■ **SUPPLIED RECORDS**
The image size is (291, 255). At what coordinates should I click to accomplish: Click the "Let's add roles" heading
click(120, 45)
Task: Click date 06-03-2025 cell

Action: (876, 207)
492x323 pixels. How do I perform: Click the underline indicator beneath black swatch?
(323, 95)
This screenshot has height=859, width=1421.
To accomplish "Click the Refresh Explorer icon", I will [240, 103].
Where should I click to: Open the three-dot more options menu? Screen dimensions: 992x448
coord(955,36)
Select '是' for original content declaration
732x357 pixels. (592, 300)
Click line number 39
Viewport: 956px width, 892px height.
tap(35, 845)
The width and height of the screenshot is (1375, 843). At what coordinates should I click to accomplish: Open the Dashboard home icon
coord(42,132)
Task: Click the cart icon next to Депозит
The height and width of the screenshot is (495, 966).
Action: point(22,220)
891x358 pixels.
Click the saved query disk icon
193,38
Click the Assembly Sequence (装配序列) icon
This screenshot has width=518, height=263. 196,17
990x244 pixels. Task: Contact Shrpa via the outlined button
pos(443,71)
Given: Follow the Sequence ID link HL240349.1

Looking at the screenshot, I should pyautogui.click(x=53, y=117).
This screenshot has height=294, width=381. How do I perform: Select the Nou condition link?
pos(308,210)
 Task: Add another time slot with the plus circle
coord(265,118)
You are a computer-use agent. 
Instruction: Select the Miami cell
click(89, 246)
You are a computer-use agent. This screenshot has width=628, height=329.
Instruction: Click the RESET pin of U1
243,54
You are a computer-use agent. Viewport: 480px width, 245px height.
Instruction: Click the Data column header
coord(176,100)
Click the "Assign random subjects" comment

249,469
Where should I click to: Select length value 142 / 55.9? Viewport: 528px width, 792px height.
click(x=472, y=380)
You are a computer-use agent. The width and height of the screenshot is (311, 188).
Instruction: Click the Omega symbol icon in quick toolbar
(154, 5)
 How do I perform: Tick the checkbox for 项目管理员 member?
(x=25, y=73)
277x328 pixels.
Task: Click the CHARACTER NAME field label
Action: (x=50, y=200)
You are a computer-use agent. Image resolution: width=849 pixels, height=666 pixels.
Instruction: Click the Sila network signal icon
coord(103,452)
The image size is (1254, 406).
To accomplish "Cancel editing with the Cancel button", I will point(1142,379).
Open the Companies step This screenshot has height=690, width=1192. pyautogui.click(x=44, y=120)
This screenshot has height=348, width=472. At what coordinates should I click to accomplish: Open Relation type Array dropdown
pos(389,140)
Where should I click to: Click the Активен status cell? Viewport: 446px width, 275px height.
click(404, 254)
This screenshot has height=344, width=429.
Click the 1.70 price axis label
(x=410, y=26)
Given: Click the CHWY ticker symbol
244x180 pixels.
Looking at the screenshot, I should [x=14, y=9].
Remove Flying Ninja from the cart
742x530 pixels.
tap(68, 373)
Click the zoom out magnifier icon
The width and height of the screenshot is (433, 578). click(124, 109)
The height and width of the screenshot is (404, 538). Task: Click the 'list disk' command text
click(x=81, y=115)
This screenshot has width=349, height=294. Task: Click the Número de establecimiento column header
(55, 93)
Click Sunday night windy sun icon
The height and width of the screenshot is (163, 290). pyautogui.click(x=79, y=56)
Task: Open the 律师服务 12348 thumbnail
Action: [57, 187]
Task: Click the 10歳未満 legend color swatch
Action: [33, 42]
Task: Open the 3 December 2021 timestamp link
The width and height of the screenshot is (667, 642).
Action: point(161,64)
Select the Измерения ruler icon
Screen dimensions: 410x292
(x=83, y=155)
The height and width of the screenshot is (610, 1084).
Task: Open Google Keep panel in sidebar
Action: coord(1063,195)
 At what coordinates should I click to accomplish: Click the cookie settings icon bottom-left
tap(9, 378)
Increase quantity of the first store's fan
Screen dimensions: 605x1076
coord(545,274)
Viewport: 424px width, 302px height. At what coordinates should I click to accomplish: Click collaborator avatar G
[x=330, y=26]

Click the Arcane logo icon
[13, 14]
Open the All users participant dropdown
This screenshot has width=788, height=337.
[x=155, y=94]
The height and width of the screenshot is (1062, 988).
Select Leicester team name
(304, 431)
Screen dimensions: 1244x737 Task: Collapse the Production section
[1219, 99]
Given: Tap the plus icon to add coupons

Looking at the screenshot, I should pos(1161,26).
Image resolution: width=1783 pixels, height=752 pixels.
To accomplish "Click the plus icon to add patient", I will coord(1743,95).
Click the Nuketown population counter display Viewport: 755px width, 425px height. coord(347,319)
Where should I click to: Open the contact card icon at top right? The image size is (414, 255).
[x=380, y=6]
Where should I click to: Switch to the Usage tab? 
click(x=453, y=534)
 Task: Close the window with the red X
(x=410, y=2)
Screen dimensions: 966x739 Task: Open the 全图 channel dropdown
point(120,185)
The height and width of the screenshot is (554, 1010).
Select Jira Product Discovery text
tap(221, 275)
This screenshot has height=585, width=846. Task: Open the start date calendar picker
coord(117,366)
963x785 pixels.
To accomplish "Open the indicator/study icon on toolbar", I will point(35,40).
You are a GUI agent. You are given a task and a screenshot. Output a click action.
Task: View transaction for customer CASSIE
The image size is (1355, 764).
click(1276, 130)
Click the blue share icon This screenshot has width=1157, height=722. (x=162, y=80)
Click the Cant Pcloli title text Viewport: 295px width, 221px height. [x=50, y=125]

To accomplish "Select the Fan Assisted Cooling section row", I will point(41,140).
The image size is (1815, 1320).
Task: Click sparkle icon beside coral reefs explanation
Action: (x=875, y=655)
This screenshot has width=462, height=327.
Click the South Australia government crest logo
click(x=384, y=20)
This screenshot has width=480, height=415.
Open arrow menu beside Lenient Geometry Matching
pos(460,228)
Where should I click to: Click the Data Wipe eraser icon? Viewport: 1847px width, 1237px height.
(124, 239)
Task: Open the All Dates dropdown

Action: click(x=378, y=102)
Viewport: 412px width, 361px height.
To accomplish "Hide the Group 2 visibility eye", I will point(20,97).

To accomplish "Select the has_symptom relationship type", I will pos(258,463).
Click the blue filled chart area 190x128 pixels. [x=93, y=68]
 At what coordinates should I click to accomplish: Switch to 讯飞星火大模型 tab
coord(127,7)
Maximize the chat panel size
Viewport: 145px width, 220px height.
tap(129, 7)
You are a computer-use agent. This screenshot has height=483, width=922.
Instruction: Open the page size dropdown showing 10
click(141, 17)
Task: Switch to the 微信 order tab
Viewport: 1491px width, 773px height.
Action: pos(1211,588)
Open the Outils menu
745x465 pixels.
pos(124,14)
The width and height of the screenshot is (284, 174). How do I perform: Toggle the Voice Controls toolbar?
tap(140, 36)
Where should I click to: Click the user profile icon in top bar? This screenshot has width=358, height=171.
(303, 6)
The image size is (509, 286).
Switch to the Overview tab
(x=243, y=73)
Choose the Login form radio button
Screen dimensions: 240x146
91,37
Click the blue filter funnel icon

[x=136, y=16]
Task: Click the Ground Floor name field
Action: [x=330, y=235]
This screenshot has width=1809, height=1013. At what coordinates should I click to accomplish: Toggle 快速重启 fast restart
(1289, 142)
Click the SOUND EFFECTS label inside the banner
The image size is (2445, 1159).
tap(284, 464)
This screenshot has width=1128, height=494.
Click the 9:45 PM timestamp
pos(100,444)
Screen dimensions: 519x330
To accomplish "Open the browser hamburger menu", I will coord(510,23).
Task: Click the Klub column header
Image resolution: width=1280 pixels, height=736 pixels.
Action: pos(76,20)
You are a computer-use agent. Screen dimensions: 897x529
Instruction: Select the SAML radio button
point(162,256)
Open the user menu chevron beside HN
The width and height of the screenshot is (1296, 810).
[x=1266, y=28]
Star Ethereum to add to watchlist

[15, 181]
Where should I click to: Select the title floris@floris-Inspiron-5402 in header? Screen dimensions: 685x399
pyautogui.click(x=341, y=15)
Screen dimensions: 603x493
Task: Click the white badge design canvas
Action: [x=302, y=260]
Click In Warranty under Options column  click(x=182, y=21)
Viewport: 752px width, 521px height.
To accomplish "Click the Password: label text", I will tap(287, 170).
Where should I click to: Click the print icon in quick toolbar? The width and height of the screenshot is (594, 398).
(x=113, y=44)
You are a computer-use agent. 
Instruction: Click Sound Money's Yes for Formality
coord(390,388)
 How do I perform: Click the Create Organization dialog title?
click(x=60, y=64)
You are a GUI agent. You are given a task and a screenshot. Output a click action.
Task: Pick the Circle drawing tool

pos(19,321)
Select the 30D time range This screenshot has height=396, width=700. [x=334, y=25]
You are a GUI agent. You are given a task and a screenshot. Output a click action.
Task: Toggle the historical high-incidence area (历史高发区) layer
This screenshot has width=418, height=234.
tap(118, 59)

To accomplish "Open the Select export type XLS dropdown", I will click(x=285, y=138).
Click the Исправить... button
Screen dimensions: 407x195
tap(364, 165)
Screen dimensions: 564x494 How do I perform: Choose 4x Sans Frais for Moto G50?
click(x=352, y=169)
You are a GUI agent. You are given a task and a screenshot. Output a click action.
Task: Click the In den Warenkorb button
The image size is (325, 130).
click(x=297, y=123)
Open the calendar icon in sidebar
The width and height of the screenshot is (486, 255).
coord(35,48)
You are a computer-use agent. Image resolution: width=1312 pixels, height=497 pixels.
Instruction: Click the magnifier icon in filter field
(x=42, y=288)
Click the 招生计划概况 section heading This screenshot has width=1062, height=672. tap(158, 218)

■ **TO DO**
Please retype the top of the data exactly, down to and including the line that holds "Task: Click the cart icon next to Депозит", and nothing further.

■ **PROBLEM SOLUTION**
The image size is (291, 255). At what coordinates should I click to accomplish: Click the "Let's add roles" heading
click(120, 45)
Task: Click date 06-03-2025 cell

Action: (876, 207)
492x323 pixels. How do I perform: Click the underline indicator beneath black swatch?
(323, 95)
This screenshot has height=859, width=1421.
To accomplish "Click the Refresh Explorer icon", I will [240, 103].
Where should I click to: Open the three-dot more options menu? Screen dimensions: 992x448
coord(955,36)
Select '是' for original content declaration
732x357 pixels. (592, 300)
Click line number 39
Viewport: 956px width, 892px height.
tap(35, 845)
The width and height of the screenshot is (1375, 843). At what coordinates should I click to accomplish: Open the Dashboard home icon
coord(42,132)
Task: Click the cart icon next to Депозит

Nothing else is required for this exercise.